- Input data -
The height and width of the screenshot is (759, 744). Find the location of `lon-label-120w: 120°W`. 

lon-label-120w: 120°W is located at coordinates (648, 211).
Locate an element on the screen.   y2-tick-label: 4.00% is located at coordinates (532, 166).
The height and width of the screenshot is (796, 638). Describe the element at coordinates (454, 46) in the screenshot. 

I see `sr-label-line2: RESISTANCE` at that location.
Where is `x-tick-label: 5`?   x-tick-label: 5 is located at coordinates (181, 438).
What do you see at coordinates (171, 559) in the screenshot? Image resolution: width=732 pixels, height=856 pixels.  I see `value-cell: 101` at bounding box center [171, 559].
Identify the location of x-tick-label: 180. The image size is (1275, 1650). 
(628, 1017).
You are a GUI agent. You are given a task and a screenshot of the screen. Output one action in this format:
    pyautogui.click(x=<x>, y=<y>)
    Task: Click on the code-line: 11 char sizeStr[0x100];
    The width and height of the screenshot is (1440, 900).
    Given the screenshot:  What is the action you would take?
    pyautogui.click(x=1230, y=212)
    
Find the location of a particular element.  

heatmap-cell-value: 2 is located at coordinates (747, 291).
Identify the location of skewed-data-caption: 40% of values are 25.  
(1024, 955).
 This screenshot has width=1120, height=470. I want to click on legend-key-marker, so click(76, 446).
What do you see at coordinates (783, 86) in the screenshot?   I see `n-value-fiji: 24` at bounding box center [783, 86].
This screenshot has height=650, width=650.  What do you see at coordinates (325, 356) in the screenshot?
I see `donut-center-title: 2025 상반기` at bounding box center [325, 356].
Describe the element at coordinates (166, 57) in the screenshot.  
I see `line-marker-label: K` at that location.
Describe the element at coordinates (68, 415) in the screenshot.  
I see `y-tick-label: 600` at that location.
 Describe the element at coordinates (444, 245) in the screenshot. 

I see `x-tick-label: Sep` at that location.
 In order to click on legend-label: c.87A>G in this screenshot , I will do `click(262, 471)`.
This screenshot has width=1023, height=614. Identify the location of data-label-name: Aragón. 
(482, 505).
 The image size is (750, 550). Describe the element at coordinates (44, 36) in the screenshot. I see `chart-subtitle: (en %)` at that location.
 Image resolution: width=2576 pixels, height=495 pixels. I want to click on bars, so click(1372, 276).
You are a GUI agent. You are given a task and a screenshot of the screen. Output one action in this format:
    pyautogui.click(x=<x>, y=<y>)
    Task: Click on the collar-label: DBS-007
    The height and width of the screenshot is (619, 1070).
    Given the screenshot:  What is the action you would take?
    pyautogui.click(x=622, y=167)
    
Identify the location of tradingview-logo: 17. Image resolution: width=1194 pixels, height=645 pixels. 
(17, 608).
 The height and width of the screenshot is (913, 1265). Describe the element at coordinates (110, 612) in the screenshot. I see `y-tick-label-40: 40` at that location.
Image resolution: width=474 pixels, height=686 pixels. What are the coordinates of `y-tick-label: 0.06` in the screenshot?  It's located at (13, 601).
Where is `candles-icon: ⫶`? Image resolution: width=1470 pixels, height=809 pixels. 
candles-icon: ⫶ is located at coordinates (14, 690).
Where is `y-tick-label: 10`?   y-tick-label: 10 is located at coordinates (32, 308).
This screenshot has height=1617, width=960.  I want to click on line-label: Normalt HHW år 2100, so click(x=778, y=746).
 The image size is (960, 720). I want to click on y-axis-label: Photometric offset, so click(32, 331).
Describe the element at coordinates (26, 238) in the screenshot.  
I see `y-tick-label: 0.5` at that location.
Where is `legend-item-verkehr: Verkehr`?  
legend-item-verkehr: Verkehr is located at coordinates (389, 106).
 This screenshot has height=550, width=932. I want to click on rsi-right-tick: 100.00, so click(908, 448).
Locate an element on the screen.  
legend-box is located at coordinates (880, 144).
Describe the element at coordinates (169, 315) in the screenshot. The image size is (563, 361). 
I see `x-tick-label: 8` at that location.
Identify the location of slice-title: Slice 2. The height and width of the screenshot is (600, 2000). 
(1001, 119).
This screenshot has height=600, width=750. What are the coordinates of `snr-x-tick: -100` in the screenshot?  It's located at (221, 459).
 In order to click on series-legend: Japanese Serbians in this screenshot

- Task -
Extract each line from the entries above that contains the word "order".

- Exercise output -
 In order to click on legend-label: c.87A>G in this screenshot , I will do `click(262, 471)`.
 In order to click on series-legend: Japanese Serbians in this screenshot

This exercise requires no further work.